With regard to fluoroquinolones, these drugs are known to cause central and peripheral neurotoxicity with variousmanifestations such as headache and seizures [39], but the underlying mechanisms of fluoroquinolone-associated PRES remain unclear [12]. Nevertheless, given the frequent use of these antibiotics and the relatively modest absolute risk of adverse neurological effects following fluoroquinolone administration [39], it is important to consider PRES early in the differential diagnosis of acute neurological symptoms emerging on this therapy.
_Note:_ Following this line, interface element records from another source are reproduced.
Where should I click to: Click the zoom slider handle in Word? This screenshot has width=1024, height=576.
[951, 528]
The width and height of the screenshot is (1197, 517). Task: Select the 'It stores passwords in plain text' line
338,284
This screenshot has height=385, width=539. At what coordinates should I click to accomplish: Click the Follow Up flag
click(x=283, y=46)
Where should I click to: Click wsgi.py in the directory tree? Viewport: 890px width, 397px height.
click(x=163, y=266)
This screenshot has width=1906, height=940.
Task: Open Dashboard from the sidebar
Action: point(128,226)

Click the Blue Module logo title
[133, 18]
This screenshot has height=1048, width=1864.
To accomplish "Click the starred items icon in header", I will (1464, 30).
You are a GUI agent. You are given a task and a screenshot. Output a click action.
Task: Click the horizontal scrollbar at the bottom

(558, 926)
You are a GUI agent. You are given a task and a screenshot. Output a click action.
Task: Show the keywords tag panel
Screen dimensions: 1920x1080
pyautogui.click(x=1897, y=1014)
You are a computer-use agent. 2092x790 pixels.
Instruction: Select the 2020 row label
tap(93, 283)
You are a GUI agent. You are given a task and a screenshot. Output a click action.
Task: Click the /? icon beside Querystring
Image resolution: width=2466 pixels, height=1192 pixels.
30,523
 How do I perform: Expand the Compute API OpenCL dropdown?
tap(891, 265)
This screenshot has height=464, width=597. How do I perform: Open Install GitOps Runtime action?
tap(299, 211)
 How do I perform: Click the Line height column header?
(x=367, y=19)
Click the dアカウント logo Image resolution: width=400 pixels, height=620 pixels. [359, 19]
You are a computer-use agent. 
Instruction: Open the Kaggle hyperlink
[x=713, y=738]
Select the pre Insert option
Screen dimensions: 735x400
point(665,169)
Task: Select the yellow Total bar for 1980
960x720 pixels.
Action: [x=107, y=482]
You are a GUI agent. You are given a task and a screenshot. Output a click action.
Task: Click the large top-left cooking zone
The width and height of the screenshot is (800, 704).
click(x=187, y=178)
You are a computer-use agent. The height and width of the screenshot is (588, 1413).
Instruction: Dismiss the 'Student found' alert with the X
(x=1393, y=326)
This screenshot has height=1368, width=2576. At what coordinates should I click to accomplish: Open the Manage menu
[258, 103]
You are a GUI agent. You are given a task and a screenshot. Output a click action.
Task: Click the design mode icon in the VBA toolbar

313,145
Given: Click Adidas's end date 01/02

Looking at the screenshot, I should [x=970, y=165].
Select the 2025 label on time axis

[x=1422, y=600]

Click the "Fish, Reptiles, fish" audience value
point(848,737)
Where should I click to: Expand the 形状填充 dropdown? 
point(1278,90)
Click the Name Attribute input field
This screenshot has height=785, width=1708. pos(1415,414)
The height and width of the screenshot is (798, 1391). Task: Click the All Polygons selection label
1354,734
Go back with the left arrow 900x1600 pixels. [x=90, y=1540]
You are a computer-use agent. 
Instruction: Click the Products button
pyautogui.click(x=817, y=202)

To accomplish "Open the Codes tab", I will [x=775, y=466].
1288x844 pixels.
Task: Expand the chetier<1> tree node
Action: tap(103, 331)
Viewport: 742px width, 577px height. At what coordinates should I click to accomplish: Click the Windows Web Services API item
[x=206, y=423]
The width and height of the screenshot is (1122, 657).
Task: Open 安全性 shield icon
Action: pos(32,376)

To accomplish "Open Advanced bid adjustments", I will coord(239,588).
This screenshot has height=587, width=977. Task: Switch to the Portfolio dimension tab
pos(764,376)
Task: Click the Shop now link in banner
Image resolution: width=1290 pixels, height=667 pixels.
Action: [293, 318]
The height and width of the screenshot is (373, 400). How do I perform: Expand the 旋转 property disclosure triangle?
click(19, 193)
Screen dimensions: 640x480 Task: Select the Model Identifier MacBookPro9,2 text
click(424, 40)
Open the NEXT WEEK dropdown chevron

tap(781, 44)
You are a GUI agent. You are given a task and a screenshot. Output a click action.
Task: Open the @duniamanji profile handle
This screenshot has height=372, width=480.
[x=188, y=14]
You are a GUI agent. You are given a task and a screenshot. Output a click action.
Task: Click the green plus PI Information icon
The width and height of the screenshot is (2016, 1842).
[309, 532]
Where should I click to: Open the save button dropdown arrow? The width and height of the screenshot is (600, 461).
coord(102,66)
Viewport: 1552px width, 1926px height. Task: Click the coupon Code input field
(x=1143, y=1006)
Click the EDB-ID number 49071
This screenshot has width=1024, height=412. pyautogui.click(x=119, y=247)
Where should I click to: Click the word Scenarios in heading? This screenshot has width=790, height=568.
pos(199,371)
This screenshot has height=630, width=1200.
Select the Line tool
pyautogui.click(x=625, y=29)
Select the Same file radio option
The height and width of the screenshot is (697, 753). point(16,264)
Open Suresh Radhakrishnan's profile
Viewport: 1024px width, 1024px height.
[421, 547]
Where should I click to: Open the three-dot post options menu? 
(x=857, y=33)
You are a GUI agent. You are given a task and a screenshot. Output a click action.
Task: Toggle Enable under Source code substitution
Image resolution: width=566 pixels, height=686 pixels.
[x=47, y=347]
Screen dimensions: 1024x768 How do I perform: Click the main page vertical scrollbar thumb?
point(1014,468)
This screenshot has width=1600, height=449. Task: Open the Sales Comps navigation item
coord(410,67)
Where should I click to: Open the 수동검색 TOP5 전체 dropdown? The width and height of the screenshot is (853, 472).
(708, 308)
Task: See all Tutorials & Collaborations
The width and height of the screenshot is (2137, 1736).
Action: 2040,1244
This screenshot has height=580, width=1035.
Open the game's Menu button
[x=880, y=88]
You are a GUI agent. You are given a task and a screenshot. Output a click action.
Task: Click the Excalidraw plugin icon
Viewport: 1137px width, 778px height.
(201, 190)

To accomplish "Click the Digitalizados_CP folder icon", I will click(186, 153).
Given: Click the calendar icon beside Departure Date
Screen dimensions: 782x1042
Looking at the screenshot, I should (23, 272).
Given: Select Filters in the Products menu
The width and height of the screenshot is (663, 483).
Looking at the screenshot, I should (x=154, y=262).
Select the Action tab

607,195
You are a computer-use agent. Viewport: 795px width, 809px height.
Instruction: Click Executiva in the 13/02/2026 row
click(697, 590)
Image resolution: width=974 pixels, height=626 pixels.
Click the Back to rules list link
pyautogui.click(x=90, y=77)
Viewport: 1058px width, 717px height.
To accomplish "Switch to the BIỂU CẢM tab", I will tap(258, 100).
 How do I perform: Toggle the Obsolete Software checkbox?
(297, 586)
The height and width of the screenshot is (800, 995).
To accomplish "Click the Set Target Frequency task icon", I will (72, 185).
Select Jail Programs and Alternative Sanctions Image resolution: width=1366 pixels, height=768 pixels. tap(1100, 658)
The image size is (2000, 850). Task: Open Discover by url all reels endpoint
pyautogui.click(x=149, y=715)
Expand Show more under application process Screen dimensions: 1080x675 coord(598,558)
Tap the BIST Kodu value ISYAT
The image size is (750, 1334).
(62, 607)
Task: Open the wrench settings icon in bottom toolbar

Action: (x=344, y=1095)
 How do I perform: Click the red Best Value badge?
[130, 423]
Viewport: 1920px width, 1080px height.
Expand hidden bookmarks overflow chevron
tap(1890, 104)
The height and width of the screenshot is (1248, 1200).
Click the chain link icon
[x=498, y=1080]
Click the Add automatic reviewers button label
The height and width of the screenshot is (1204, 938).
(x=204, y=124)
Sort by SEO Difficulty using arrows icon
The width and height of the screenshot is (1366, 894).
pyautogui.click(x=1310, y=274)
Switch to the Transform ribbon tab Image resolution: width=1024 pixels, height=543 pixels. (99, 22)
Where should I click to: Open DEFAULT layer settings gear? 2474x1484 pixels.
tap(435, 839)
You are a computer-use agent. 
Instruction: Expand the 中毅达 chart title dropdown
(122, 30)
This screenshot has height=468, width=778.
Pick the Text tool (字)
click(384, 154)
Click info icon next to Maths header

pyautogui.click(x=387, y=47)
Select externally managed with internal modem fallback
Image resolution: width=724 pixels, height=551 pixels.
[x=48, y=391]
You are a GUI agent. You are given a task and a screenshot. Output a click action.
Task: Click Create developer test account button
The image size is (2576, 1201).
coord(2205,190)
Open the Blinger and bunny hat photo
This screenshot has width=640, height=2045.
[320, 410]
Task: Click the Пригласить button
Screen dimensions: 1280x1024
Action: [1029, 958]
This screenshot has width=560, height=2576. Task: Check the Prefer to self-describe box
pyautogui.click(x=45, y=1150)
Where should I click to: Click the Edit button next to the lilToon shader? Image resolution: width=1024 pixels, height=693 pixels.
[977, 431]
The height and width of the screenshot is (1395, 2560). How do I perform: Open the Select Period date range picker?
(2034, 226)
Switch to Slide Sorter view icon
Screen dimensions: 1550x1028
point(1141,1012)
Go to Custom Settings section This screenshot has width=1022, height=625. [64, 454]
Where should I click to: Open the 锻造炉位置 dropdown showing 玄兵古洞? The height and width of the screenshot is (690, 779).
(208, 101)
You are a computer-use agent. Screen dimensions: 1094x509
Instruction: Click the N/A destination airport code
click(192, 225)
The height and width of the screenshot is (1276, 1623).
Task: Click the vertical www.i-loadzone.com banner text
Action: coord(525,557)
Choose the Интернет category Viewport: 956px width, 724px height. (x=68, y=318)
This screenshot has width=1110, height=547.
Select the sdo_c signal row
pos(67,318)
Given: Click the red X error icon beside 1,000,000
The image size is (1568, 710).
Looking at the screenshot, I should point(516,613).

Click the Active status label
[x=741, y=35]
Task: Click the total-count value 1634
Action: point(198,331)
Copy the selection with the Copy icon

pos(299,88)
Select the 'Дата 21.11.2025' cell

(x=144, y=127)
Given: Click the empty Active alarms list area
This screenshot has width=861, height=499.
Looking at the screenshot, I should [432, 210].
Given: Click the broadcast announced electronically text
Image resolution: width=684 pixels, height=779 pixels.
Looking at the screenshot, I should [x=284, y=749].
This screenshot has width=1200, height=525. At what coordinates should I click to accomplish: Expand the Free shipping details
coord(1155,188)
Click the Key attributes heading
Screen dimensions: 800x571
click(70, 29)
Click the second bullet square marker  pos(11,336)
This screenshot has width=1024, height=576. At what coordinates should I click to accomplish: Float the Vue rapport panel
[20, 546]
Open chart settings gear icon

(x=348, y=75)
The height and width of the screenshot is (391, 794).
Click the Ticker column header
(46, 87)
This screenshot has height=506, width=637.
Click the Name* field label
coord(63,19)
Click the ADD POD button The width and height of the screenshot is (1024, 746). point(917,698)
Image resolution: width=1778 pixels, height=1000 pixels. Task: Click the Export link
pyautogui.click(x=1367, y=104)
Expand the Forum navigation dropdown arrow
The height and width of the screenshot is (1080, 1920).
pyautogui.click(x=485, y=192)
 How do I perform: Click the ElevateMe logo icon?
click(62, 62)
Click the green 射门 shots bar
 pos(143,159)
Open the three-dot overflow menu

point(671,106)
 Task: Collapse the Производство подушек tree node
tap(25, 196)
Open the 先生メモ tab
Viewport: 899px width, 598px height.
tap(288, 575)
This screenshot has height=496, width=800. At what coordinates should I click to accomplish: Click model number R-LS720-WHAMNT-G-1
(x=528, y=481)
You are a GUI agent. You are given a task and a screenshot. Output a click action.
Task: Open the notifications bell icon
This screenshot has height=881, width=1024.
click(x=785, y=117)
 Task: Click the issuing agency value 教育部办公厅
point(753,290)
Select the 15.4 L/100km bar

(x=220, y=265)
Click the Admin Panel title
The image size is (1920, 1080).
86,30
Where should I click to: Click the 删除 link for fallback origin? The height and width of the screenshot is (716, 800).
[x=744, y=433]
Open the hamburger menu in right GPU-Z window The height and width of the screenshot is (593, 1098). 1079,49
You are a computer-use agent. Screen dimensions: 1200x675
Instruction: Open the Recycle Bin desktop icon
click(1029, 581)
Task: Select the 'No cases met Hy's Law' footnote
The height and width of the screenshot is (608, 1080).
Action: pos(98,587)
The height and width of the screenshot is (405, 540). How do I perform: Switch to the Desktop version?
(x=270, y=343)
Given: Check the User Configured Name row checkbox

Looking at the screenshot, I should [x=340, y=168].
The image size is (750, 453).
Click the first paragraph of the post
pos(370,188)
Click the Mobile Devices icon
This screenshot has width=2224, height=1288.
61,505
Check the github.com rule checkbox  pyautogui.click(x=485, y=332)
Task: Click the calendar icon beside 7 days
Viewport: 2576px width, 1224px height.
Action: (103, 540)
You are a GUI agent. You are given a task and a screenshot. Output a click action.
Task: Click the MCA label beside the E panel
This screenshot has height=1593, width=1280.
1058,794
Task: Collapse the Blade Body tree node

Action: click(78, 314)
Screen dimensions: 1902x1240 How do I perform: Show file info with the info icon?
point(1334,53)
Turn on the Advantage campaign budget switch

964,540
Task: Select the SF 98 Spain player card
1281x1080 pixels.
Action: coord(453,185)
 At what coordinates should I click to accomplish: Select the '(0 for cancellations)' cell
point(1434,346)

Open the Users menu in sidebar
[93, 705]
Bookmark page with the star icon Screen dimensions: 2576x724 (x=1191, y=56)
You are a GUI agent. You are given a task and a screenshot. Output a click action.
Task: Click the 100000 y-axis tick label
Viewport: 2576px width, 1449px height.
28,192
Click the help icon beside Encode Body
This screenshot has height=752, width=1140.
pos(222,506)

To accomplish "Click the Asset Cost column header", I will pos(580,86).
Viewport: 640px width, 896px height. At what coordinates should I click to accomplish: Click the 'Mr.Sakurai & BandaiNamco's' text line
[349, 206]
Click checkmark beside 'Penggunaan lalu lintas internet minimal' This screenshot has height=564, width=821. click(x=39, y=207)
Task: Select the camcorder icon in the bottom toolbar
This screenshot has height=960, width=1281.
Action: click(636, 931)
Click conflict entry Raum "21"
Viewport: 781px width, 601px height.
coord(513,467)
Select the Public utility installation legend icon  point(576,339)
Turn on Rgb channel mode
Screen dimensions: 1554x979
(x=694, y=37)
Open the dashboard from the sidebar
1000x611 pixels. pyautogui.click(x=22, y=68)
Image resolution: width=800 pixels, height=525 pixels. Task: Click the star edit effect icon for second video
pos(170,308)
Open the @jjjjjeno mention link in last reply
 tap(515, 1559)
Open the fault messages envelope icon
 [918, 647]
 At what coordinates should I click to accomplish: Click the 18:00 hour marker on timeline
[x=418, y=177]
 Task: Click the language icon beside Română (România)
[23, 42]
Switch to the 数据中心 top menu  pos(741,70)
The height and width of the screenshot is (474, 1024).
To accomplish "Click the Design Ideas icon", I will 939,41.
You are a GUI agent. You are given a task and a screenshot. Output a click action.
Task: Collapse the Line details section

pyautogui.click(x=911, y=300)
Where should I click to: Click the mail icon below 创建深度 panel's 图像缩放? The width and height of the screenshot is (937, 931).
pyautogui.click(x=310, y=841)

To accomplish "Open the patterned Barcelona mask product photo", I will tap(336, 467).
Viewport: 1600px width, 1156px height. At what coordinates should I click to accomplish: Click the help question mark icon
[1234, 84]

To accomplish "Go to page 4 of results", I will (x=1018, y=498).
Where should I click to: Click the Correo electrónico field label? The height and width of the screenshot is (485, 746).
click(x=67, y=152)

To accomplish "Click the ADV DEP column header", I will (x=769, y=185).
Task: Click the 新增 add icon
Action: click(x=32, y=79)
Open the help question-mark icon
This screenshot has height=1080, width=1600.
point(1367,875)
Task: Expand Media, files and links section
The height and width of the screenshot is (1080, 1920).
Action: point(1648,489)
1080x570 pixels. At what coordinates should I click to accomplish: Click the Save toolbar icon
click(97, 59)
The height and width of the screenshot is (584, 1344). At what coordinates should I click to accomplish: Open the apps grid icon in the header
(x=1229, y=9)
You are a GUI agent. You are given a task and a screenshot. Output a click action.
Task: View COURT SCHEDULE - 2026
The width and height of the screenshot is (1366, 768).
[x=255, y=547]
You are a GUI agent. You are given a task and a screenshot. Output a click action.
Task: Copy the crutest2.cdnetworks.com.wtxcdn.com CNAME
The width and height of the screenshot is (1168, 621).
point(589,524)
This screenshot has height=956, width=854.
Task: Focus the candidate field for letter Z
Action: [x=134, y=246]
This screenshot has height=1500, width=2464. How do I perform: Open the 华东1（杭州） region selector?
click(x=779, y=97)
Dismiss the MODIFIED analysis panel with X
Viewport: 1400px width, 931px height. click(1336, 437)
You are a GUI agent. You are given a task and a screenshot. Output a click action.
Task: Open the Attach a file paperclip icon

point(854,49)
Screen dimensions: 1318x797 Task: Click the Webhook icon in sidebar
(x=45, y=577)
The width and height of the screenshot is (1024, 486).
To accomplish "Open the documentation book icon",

Furthermore, in clinical practice it can sometimes be difficult to understand whether the antiinfective therapy or a specific infectious disease itself is the trigger of PRES. For example, in a literature case of PRES in a human immunodeficiency virus (HIV)-infected patient on antiretroviral therapy, both the pathogen and the drug were discussed to play a pathogenic role [40].

The main limitation of our review is its retrospective nature; therefore, our findings should be confirmed by pharmacovigilance investigations, or by prospective or translational studies to identify the pathophysiological mechanisms underlying antibiotic-associated PRES. Moreover, further studies on PRES associated with other classes of drugs, especially antiviral and antineoplastic agents, are needed.

In conclusion, the occurrence of acute or subacute neurological symptoms after antibiotic treatment should raise the clinical suspicion towards PRES. MIE should be considered in the differential diagnosis in case of metronidazole prescription [41]. Brain MRI allows rapid and accurate identification of vasogenic oedema consistent with PRES, which could otherwise be missed on CT alone. Indeed, in our case description, the peculiar presence of concomitant intracerebral haemorrhage could have been misleading without advanced imaging. Early recognition and appropriate management of PRES is necessary to eliminate any predisposing causes. This would lead to a shorter recovery time, reduced need for intensive care and overall better clinical outcomes.